Vaccins anti-Covid: le soutien américain à la levée des brevets change la donne

  • « Cela change la donne, il n'y a aucun doute là-dessus », a déclaré un diplomate occidental en charge du commerce qui suit les discussions à l'OMC
  • Les Etats-Unis ont longtemps figuré parmi les plus ardents défenseurs du maintien des droits de propriété intellectuelle

GENEVE : Le soutien américain à la levée des brevets sur les vaccins anti-Covid est un pas de plus vers un accord mondial, en discussion depuis des mois à l'OMC, mais sa portée pourrait être limitée.

« Cela change la donne, il n'y a aucun doute là-dessus », a déclaré un diplomate occidental en charge du commerce qui suit les discussions à l'Organisation mondiale du commerce à Genève.
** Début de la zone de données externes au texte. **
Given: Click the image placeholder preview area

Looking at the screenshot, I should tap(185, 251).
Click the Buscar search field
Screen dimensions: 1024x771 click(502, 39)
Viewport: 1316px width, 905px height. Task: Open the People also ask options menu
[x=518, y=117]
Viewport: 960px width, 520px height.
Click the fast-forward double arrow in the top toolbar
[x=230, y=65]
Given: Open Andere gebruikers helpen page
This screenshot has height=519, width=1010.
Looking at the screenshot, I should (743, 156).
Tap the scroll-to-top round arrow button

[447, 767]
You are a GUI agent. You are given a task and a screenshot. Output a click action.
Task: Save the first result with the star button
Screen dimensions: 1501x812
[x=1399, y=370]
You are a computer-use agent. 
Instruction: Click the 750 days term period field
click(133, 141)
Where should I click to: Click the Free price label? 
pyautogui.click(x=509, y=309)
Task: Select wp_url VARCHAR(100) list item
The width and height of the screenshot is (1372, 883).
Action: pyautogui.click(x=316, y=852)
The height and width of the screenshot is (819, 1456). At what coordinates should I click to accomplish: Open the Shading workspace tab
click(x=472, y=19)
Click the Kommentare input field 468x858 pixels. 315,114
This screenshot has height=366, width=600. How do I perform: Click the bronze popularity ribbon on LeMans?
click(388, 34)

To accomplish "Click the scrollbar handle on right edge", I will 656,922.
La représentante américaine au Commerce, Katherine Tai, a créé la surprise mercredi en annonçant que Washington était désormais favorable à « la levée » des brevets sur les vaccins contre la Covid-19, une mesure réclamée depuis des mois à l'OMC par de nombreux pays, l'Inde et l'Afrique du Sud dirigeant le combat.

Cette prise de position est un revirement spectaculaire de la position des Etats-Unis, qui ont longtemps figuré parmi les plus ardents défenseurs du maintien des droits de propriété intellectuelle.

Mais depuis son arrivée à la Maison Blanche, le président américain Joe Biden a été soumis à d'intenses pressions l'enjoignant de soutenir cette initiative qui, selon ses partisans, permettrait d'accélérer la production des vaccins à travers le monde en aidant les pays en développement à produire des versions génériques moins chère.

Face à l’iniquité vaccinale, l'Inde et l'Afrique du Sud, soutenus par plusieurs dizaines de pays, ont déposé en octobre à l'OMC une demande de « dérogation temporaire à certaines obligations de l'Accord sur les aspects des droits de propriété intellectuelle qui touchent au commerce (ADPIC) ».

« Un catalyseur »

Mais cette proposition s'est heurtée jusqu'à présent à l'opposition farouche des groupes pharmaceutiques et des pays qui les hébergent, pour qui les brevets ne sont pas les principaux obstacles à l'augmentation de la production. Ils ont également prévenu que la levée des brevets pourrait entraver l'innovation.

Mais, selon certains observateurs, le revirement historique de Washington a augmenté les chances de conclure un accord à Genève.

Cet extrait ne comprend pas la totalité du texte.